Como prometimos, Tom y yo hemos ido a visitar a nuestro padre. No deseo verlo en este lugar. Prefiero recordarlo en su estudio, con un buen fuego, su pipa en la mano, los ojos brillantes y una fantástica historia a punto para entretenernos a todos. Pero supongo que incluso el sanatorio Oldham es un recuerdo mucho mejor que el que tengo de mi padre en el antro de opio de East London, tan drogado que hubiera sido capaz de canjear su alianza de boda por un poco más.

No, no debo pensar en eso. Hoy no.

—Recuerda, Gemma, que tienes que mostrarte alegre y contenta —me advierte Tom, mi hermano mayor, pero no por eso más sabio, mientras descendemos por la gran extensión de césped y dejamos atrás los setos primorosamente recortados, sin ramas que sobresalgan ni malas hierbas que desvirtúen su esmerada simetría.

Al pasar, le obsequio a una enfermera con una amplia sonrisa.

—Creo que recordaré cómo comportarme sin ayuda de tus buenos consejos, Thomas —contesto entre dientes.

—Eso espero.

Con sinceridad, ¿para qué sirven los hermanos excepto para atormentarte e irritarte a partes iguales?

—De verdad, Thomas, deberías tener más cuidado con el desayuno. Tienes una descomunal mancha de huevo en la camisa.

Presa del pánico, Tom se manosea la prenda de ropa.

—¡No la veo!

—A tu derecha —le doy un golpecito en la sien—, aquí.

—¿Qué?

—Feliz día de los Inocentes.

Su boca se tuerce en una sonrisa de suficiencia.

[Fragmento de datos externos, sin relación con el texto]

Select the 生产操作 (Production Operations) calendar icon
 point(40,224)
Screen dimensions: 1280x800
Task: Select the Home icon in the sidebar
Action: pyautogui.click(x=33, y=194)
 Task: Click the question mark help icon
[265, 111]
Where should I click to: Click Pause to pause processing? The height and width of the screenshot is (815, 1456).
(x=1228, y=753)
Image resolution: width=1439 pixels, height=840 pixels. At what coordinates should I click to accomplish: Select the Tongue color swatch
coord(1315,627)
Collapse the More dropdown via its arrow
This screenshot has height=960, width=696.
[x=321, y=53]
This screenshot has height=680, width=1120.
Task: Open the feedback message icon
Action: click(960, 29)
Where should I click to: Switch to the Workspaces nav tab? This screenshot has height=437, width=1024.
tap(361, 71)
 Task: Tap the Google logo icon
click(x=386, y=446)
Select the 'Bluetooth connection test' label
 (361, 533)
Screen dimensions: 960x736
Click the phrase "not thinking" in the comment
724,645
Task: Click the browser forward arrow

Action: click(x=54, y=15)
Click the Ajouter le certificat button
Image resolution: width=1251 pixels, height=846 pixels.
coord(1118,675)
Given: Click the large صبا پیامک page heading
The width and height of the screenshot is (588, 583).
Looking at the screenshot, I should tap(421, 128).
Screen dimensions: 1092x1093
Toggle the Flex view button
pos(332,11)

—Aún no estamos en abril.[1]

—Ya lo sé —contesto mientras camino a paso rápido—. Y aun así, sigues siendo un inocente.

Una enfermera ataviada con un uniforme blanco almidonado nos señala una pequeña zona de descanso próxima a un cenador. Un hombre reposa en una tumbona de mimbre reclinada con una manta de cuadros escoceses sobre las piernas. Me ha costado reconocer a mi padre. Está muy delgado.

Tom carraspea.

—Hola, padre. Tiene buen aspecto.

—Sí, cada día me encuentro mejor. Gemma, cielo, cada vez que te veo estás más guapa.

Apenas me echa un vistazo al hacer ese comentario. Ya no nos miramos el uno al otro como antes. Ya no. No desde que lo saqué de aquel fumadero de opio. Ahora, cuando lo miro, veo a un adicto. Y cuando él me mira a mí, ve lo que no le gustaría recordar. Desearía poder ser de nuevo su adorada niñita y sentarme junto a él.

—Es muy amable, padre.

«Alegre y contenta, Gemma

Sonrío compasivamente. Está tan delgado...

—Hace buen día, ¿verdad? —dice Padre.

—Así es. Un día excelente.

—Los jardines son maravillosos —comento.

—Sí, magníficos —me secunda Tom.

Padre asiente sin prestar atención:

—Ah.

Me siento en el borde de la silla, preparada para huir en cualquier momento. Le ofrezco una caja envuelta en papel de regalo dorado y adornada con un gran lazo rojo.

—Le he traído sus pastillas de menta preferidas.

—Ah —responde cogiendo la caja sin el menor entusiasmo—. Gracias, cielo. Thomas, ¿te has pensado ya lo de la Sociedad Hipocrática?

Tom frunce el ceño.

—¿Qué es la Sociedad Hipocrática? —pregunto.

—Un reputado club de caballeros, científicos y médicos, todos grandes pensadores. Han mostrado interés en nuestro Thomas.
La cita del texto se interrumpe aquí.